● **Action item**
Of the lines below, write out exactly those from the line with "Task: Open Windows 防火墙 link" through the line with "The width and height of the screenshot is (1497, 812).", both included, and skip the rest.

● **Dataset excerpts**
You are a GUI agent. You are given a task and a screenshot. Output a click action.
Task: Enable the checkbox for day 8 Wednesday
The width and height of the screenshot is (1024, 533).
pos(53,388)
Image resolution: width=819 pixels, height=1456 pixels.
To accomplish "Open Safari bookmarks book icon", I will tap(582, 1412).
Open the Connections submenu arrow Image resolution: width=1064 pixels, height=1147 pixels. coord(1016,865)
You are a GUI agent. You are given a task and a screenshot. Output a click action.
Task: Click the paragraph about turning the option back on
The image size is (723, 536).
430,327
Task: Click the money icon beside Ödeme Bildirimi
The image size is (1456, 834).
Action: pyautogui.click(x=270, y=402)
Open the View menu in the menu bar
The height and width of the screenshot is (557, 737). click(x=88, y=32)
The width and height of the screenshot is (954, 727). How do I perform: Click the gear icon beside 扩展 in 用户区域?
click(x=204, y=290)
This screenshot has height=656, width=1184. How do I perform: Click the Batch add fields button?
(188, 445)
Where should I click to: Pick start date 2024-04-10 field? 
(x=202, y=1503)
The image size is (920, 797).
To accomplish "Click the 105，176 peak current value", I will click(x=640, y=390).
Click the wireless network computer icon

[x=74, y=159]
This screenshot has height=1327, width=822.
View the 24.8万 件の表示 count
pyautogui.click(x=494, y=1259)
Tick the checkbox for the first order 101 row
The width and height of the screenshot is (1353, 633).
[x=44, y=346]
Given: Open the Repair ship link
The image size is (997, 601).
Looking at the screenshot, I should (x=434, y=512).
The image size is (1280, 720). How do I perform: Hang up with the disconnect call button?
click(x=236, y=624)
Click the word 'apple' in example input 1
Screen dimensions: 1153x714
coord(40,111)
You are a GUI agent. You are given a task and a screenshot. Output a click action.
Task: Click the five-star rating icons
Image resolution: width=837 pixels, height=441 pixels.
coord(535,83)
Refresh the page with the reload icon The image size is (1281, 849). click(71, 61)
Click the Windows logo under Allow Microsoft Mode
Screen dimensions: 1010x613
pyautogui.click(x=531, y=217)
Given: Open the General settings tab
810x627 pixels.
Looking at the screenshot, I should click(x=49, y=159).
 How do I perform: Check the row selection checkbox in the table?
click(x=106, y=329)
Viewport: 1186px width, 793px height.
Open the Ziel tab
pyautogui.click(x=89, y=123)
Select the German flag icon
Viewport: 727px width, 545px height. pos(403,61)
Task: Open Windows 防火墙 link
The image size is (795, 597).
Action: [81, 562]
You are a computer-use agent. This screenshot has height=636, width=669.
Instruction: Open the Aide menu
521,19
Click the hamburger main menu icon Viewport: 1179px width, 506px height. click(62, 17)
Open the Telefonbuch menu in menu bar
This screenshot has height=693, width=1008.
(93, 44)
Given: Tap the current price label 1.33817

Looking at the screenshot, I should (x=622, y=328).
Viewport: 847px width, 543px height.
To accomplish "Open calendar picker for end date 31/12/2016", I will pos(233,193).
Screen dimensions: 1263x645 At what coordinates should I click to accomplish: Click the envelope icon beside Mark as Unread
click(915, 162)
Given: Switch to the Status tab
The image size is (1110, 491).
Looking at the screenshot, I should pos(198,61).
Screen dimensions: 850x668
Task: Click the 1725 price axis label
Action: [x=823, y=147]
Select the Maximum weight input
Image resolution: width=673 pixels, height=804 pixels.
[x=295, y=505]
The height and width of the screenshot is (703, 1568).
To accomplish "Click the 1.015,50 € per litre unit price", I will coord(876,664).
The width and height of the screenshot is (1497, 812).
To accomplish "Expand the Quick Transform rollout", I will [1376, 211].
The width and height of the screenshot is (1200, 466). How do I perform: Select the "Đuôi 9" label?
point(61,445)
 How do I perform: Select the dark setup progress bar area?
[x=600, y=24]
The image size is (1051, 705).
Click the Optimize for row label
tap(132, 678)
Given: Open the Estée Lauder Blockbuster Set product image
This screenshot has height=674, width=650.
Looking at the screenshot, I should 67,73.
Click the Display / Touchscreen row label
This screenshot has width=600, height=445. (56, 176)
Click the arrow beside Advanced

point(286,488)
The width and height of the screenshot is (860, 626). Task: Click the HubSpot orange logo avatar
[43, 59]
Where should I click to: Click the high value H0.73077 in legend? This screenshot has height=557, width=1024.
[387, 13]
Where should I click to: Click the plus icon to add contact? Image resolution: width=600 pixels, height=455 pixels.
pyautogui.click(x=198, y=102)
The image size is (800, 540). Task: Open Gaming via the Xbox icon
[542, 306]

● **Output of the task**
Task: Open Windows 防火墙 link
The image size is (795, 597).
Action: [81, 562]
You are a computer-use agent. This screenshot has height=636, width=669.
Instruction: Open the Aide menu
521,19
Click the hamburger main menu icon Viewport: 1179px width, 506px height. click(62, 17)
Open the Telefonbuch menu in menu bar
This screenshot has height=693, width=1008.
(93, 44)
Given: Tap the current price label 1.33817

Looking at the screenshot, I should (x=622, y=328).
Viewport: 847px width, 543px height.
To accomplish "Open calendar picker for end date 31/12/2016", I will pos(233,193).
Screen dimensions: 1263x645 At what coordinates should I click to accomplish: Click the envelope icon beside Mark as Unread
click(915, 162)
Given: Switch to the Status tab
The image size is (1110, 491).
Looking at the screenshot, I should pos(198,61).
Screen dimensions: 850x668
Task: Click the 1725 price axis label
Action: [x=823, y=147]
Select the Maximum weight input
Image resolution: width=673 pixels, height=804 pixels.
[x=295, y=505]
The height and width of the screenshot is (703, 1568).
To accomplish "Click the 1.015,50 € per litre unit price", I will coord(876,664).
The width and height of the screenshot is (1497, 812).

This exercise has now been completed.